Meibography was mainly directed at the diagnosis of MGD, and only 2 categories were considered: MGD affected or unaffected. A diagnosis of MGD was achieved when terminal duct obstruction was present along over 75% of the eyelid margins and/or when meibomian glands dilatation, shortening, atrophy or dropout affected more than 50% of the eyelid . (Fig. 3).
Meibomian gland expression has been used in some cases to evaluate the color and consistency of the expressed meibum or to confirm ductal occlusion.
Interferometry was used to assess the TF-LL patterns, each one reflecting a specific thickness of the TF-LL. The patterns were classified according to a grading scale recommended by the instrument manufacturer, with categories adopted for humans [8, 9, 29], and adapted for veterinary use, according to the available literature [10-12]. A five-interval scale was used as follows (Fig.4): Grade 0 included cases of almost complete absence of the aqueous phase, with lipid-contaminated mucus over the surface of the corneal epithelium; this grade was added since, without a liquid component present on the cornea it was impossible to evaluate the lipids, sometimes scattered over the ocular surface in static colored islets. Grade 1 (15-30 nm), when faintly visible homogeneous meshwork pattern was present; grade 2 (31-60 nm), when a more compact meshwork pattern with grey waves was observed; grade 3 (61-100 nm), when a meshwork with waves and interference fringes with some colors was noted and grade 4 (>100 nm), when waves with many colors were present.
STT-1 was used to assess tear production. The continuous variable was subdivided into three categories: < 10 mm/min, 10-15 mm/min and >15 mm/min.
In order to avoid excessive inter-observer differences in the assignment of ranks the interferometry was done by the same experienced operator.

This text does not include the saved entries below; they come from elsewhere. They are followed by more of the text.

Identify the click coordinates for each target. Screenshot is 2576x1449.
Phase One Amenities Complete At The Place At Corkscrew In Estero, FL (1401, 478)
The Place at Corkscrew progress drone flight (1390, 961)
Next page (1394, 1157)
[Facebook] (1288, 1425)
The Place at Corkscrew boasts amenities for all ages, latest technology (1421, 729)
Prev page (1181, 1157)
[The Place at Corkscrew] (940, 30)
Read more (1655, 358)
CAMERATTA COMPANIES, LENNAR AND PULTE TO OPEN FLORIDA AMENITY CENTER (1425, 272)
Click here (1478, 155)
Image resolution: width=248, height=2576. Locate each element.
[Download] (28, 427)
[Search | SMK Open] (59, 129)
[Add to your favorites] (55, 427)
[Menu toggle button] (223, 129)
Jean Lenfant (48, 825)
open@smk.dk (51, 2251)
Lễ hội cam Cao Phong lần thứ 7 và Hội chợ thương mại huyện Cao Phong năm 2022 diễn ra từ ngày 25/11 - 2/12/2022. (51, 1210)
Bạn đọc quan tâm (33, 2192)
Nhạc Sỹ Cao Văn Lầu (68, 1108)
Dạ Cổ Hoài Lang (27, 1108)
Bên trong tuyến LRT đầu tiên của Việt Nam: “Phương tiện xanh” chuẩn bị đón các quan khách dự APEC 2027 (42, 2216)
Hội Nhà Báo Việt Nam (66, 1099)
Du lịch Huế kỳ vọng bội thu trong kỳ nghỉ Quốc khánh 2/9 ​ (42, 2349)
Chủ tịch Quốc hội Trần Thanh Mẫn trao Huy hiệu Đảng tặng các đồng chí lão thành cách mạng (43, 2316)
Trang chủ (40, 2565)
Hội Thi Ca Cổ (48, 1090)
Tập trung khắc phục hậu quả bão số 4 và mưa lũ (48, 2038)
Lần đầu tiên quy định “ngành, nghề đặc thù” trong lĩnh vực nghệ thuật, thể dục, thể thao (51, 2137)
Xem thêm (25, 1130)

The data were retrospectively collected and reviewed, and elaborated for statistical analysis.
Normality of the underlying distribution of the continuous variables was assessed using the Shapiro-Wilk test.
Continuous variables with normal distribution were presented as mean and standard deviation (SD), and those with non-normal distribution were presented as median (range), while absolute frequencies and percentage were used for categorical variables.
The MGD frequency distribution was evaluated within different categories (skull conformation, gender, eye and STT-1) using the Chi-squared test.
Independent variables (gender, age, skull conformation) were evaluated as risk factors for developing MGD (dependent variable) in a logistic regression model and reported as odd ratios (ORs) with their 95% confidence (95% CI) intervals. ORs were adjusted by gender and age. The skull conformation was considered as a categorical variable and brachycephaly was used as the reference level to which nonbrachycephaly was compared. Association between the presence of MGD and interferometry grades was analyzed by ORs.
Probability values of <0.05 were considered significant.
Statistical analysis was performed with R software (version 3.4.3. R project, Auckland, New Zealand) and MedCalc software (version 19.0.6 Bvba, Ostend, Belgium).